Interpretations:Alienation's For The Rich
Flans has occasionally jokingly attributed this song to his father Earl. Since Flans attended the Pratt Institute, he could be the son who's "gotta go to art school." I seriously doubt this song is ACTUALLY about Mr. Earl Flansburgh, who, by all accounts, is a successful architect, not a penniless drunk driver. The (unreliable?) narrator might be intended to be a largely fictionalized version of Flans's father, though. —Preceding unsigned comment added by pc240-3.immaculata.edu (talk • contribs) 20:28, 25 July 2004
I think it's just a country music spoof, but a funny one at that. A hard-drinking grizzled country singer whose son's gotta go to art school is pretty amusing. —Preceding unsigned comment added by 184.108.40.206 (talk • contribs) 00:12, 17 February 2006
"Alienation" was a crucial part of Karl Marx's theory about the experience of the proletariat. This feeling (which was supposed to result from the fact that workers were not in ownership of the 'means of production') was to lead to revolution toward communism. The joke in the song is that the idea is a favorite of rich (middle class) leftists, and is worthless to the working class louts themselves. --Nehushtan 20:55, 16 Feb 2006 (CST)

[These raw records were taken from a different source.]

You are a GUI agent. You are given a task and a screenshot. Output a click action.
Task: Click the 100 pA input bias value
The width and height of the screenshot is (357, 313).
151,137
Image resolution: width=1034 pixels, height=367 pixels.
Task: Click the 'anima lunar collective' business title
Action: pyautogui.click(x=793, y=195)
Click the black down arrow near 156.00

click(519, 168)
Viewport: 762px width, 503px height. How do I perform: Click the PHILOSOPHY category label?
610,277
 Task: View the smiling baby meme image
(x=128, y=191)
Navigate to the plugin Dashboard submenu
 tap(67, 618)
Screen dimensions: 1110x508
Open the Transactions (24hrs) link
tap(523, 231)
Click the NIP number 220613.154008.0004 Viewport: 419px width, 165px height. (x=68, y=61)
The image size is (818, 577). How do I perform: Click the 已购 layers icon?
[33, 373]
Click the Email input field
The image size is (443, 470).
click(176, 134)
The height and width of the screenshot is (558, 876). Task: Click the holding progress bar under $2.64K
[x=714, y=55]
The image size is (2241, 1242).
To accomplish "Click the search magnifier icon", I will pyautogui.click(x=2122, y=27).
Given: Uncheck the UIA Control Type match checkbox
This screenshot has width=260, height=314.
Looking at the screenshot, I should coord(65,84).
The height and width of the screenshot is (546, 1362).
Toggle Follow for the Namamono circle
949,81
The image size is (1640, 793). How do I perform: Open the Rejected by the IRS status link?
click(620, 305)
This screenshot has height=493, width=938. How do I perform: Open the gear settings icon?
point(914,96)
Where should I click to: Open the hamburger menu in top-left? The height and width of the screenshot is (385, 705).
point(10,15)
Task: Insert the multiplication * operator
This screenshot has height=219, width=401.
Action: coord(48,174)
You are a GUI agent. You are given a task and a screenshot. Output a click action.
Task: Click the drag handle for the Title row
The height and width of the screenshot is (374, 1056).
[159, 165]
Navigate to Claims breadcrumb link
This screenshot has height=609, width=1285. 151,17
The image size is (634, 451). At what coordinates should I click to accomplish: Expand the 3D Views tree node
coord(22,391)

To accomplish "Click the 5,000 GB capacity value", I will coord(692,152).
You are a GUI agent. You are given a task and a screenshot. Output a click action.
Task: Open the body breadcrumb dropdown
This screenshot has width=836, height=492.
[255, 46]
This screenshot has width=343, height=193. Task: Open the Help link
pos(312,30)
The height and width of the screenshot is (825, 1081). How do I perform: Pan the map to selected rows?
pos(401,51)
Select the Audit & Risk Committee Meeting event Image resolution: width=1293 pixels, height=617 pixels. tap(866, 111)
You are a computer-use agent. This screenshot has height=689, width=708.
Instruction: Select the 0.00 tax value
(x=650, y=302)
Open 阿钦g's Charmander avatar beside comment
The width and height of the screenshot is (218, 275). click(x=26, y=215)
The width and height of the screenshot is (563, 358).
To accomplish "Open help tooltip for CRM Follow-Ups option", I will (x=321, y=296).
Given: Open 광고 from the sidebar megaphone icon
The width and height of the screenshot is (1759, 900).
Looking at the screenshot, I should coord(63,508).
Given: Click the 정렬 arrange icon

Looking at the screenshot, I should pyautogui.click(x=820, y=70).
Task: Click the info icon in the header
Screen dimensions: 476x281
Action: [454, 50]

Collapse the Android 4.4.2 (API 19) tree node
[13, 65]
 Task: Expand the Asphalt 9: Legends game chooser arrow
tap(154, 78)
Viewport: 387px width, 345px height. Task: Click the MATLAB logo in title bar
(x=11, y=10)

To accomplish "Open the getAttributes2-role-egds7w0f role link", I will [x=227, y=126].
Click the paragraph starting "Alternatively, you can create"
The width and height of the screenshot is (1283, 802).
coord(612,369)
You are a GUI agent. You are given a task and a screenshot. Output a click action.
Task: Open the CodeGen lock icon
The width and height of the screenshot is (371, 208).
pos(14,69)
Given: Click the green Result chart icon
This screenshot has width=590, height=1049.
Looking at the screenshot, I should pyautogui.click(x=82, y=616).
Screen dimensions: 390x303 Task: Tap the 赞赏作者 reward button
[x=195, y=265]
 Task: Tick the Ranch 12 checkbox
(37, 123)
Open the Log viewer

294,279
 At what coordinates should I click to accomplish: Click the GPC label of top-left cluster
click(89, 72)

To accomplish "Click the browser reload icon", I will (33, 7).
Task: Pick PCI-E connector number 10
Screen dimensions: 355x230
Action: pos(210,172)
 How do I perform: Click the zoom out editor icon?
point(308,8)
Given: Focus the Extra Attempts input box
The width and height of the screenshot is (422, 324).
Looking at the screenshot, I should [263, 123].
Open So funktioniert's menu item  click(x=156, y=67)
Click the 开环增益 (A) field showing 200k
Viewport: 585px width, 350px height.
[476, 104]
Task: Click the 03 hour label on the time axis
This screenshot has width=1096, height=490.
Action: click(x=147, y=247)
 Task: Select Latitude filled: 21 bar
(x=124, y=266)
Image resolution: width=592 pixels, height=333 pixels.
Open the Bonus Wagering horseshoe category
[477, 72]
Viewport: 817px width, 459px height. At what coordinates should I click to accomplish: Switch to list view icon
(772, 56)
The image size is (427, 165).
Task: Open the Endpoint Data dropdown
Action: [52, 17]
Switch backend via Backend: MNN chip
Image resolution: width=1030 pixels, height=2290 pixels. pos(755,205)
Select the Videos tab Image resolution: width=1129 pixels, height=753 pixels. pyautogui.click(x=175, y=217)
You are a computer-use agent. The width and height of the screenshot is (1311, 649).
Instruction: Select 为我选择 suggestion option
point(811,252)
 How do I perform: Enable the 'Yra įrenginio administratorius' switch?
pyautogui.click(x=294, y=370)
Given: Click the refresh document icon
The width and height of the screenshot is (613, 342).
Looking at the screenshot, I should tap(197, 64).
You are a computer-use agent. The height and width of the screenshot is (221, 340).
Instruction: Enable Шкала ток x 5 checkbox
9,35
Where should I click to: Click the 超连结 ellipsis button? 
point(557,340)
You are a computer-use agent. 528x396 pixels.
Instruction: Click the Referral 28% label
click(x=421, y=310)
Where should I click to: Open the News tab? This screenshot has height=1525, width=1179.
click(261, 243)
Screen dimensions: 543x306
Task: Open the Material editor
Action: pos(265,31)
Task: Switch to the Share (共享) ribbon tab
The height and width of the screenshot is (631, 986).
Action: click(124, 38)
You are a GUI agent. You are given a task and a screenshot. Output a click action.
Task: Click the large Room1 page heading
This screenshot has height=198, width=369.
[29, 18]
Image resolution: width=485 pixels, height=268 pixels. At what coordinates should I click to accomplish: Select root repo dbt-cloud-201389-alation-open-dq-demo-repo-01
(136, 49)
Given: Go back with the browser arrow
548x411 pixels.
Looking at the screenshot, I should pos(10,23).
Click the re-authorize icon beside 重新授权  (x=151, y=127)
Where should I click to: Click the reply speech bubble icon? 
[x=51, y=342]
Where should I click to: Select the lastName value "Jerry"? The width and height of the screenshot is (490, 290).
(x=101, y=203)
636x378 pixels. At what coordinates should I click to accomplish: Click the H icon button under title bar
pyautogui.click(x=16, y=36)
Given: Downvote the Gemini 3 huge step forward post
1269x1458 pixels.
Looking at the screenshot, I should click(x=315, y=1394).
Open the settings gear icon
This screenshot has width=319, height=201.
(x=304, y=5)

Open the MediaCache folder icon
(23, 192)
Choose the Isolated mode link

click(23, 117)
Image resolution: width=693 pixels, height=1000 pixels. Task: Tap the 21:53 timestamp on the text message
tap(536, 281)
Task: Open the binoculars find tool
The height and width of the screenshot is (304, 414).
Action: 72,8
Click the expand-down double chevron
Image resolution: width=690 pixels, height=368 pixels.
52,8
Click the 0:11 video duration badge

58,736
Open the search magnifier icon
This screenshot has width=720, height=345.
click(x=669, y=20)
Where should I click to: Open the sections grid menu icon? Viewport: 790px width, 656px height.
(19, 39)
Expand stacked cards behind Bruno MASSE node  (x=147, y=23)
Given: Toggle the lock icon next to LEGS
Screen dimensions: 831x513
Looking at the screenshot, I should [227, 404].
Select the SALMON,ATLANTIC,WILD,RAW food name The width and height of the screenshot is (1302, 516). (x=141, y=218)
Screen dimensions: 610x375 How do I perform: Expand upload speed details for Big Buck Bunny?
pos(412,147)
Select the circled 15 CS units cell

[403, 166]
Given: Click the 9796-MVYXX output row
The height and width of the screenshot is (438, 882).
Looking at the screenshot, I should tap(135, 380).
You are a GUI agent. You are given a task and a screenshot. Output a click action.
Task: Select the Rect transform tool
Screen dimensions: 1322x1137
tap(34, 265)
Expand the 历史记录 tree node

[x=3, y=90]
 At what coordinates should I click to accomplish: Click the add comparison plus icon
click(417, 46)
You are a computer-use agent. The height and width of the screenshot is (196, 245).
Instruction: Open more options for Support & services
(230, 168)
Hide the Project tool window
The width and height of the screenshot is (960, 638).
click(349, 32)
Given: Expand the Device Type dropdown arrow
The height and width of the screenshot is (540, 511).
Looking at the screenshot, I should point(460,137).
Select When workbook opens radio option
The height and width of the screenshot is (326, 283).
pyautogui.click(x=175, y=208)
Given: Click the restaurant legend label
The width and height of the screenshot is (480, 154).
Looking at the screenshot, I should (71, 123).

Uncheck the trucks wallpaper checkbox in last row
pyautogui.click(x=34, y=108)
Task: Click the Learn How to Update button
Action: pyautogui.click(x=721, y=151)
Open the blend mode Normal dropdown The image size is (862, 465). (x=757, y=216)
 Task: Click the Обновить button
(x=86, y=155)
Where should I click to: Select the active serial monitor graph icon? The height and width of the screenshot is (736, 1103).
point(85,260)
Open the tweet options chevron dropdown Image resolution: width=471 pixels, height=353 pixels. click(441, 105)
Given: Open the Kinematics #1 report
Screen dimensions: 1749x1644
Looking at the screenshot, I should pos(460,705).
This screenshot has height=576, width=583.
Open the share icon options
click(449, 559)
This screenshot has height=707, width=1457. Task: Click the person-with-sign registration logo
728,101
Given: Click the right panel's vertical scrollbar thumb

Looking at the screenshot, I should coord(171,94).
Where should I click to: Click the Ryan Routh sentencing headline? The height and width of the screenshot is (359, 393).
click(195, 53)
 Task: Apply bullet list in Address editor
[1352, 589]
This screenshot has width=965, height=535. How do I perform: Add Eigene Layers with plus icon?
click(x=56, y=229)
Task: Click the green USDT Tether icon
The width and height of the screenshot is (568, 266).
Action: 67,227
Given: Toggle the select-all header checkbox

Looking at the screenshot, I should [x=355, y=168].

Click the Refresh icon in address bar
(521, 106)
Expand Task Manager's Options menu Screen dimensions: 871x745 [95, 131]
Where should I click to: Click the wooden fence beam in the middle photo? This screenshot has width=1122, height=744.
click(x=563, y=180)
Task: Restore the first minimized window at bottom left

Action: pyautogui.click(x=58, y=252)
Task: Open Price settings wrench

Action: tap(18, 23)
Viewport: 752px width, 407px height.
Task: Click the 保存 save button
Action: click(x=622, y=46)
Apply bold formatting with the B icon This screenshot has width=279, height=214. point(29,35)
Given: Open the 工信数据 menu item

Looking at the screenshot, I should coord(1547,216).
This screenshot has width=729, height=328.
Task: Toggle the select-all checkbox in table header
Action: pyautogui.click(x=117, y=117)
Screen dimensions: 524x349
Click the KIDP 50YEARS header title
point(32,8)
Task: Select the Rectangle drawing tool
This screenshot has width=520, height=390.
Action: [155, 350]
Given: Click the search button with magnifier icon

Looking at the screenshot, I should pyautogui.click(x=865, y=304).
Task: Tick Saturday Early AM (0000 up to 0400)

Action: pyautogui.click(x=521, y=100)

This song reminds me of Phil Ochs's music. Which makes sense, considering he's referenced in the following track, and They have even covered one of his songs. --RaygunShaun 22:33, 22 October 2011 (EDT)
A message of hope
For the rich?
Early on in my TMBG fandom I heard this song title, humorously, as "Alien Nation's for the rich". Of course, I knew that wasn't correct, but it did get me thinking. That movie, which eventually led to a short-lived TV series and a couple of made-for-TV movies, was the kind of thing that might only appeal to a certain demographic (i.e., fairly well-off people who could comfortably imagine aliens intermingling with humans without much conflict). That's about as far down this particular rabbit hole as I'm willing to go. :-) --MisterMe (talk) 08:55, 17 February 2016 (EST)
Eventually, Alcohol Is the Only Thing He Pays For
The narrator has stumbled into financial instability and a poor lifestyle, so he may have turned to alcohol to solve some of his problems. But as the second verse is sung twice in this song ("drinkin' and a-drivin'"), it can be implied the narrator got addicted and is only paying for alcohol rather than anything else.